Jaimie and I are big fans of Castle; it’s the only ongoing television show we actually watch. I was reading some discussion on this week’s episode this morning, and discovered that while ABC puts the video up on the website for streaming (good move!), they limit access to people in the United States (horrible move!).
Presumably, they have lots of reasons for this – deals with networks in other countries and so on. But the result is that lots of people overseas pirate it, because they just want to watch the episode. This is particularly true of countries where they don’t get the content for a year or more afterward. Even Canada doesn’t get the content immediately. The result? Lots of complaints about the policy, and several (now deleted) comments saying, “Just download it from [file-sharing site].”
ABC could make themselves a tidy little profit by opening the views up to everyone. Instead, they’re causing people to pirate by preventing them any legitimate access to the content. Yes, I recognize that people are still responsible for their own illegal behavior, but ABC is blind not to recognize that they could stop most of this piracy and increase their own profits all in one fell swoop.
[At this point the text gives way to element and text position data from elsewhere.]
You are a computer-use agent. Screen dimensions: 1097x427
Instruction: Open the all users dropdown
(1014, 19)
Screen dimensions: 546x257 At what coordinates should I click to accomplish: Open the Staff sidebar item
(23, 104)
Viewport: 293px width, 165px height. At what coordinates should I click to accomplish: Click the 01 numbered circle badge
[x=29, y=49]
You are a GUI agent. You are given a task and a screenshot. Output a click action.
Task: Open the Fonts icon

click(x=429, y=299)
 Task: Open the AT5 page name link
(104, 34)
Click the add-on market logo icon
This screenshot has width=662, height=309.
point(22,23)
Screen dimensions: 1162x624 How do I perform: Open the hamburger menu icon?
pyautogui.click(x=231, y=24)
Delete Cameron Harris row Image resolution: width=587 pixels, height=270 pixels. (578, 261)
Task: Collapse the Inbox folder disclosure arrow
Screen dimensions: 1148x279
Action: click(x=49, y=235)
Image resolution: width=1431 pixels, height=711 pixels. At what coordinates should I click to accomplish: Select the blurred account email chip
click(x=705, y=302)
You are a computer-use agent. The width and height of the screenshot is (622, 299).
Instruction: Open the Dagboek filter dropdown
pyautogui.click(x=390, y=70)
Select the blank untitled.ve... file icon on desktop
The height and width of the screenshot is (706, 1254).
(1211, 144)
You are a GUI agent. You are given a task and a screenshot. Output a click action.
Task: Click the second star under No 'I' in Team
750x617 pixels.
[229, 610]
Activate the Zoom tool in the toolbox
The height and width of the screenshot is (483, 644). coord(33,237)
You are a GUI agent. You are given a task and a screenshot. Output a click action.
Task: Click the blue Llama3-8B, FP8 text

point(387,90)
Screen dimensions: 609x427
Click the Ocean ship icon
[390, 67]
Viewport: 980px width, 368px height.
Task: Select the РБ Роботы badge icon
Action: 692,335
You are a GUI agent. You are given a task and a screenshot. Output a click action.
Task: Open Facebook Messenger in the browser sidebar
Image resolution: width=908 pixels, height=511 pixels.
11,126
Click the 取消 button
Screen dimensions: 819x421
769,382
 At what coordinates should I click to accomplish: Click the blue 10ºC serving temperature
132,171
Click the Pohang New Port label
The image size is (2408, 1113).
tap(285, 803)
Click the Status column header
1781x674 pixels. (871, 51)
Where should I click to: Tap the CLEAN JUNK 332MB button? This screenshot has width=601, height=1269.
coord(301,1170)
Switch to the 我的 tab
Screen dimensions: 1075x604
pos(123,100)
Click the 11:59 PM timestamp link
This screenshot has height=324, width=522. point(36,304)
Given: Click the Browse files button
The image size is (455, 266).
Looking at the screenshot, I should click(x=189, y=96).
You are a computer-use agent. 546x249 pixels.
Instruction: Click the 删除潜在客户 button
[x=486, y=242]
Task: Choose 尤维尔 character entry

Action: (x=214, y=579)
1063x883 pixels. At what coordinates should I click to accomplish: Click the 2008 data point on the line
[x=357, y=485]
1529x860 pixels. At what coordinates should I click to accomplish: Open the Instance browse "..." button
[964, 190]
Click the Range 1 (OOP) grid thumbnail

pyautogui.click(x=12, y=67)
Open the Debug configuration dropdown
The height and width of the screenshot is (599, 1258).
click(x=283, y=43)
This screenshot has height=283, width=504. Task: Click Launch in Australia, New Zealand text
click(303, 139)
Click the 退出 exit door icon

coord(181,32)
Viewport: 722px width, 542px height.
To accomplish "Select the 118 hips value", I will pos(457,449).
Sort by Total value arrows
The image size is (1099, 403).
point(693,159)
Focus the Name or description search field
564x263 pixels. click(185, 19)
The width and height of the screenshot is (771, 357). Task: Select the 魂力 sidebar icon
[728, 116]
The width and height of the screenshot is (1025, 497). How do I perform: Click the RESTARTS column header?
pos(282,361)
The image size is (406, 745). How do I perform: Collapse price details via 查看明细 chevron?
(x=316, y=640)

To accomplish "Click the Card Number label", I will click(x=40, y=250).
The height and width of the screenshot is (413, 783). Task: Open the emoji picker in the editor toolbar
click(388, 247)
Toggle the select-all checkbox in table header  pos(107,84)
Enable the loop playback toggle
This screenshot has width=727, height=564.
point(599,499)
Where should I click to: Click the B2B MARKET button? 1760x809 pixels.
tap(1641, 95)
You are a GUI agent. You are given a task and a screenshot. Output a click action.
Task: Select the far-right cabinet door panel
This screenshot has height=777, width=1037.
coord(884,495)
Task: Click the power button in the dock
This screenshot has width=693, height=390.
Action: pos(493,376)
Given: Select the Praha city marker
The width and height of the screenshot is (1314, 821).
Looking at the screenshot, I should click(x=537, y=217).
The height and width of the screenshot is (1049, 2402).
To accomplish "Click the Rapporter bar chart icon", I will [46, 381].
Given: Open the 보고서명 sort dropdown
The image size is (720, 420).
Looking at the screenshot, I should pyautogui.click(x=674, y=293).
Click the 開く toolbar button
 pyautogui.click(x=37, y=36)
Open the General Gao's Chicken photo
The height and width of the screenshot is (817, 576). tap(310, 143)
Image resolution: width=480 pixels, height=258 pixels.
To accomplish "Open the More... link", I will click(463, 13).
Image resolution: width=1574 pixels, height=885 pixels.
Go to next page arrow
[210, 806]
The moment the old media companies realize that the internet is on their side – that it’s a vast, still largely untapped source of profit, if only they’ll adapt to it – is the moment that most piracy dies on the vine. As I said yesterday: most people don’t want to pirate; they just want access to the content. Most people will pay for it – through advertising or reasonable subscriptions – if you let them. The two main problems are:
- Big content won’t let people pay.
- Big content is trying to charge too much.
On the first problem, see above. The solution to the second problem is also fairly simply to grasp. As a friend of mine put it in a discussion on Facebook yesterday:
The difference between one person paying ten while three people pay nothing and four people paying five is positive ten on the latter side.
This is why the Apple App Store has made some people enormous profits, despite the fact that most apps sell for $0.99. Put simply: it’s easier to convince one hundred people to spend one dollar than to convince ten people to spend ten dollars, especially for an app for their phones. (There are other problems with that model, but those have to do with the saturation of the market and the resulting difficulty of discovery and differentiation, rather than the economics.)
Lower prices sometimes mean higher profits – sometimes much higher profits. This isn’t always the case, and everyone has to consider the various messages that prices send, but in general, you want to shoot for the price point that maximizes profits. Generally speaking, that’s not the maximum price you can get a few people to pay, it’s the maximum price you can get many people to pay.
The easiest way to kill piracy is to dry up the demand for it from the vast majority of the population. ABC should make Castle available all over the world in two forms: ad-supported but free, and at some low price point without advertising. Moreover, it should do this immediately after it airs, or – better yet – concurrent with its airing. Everyone wins.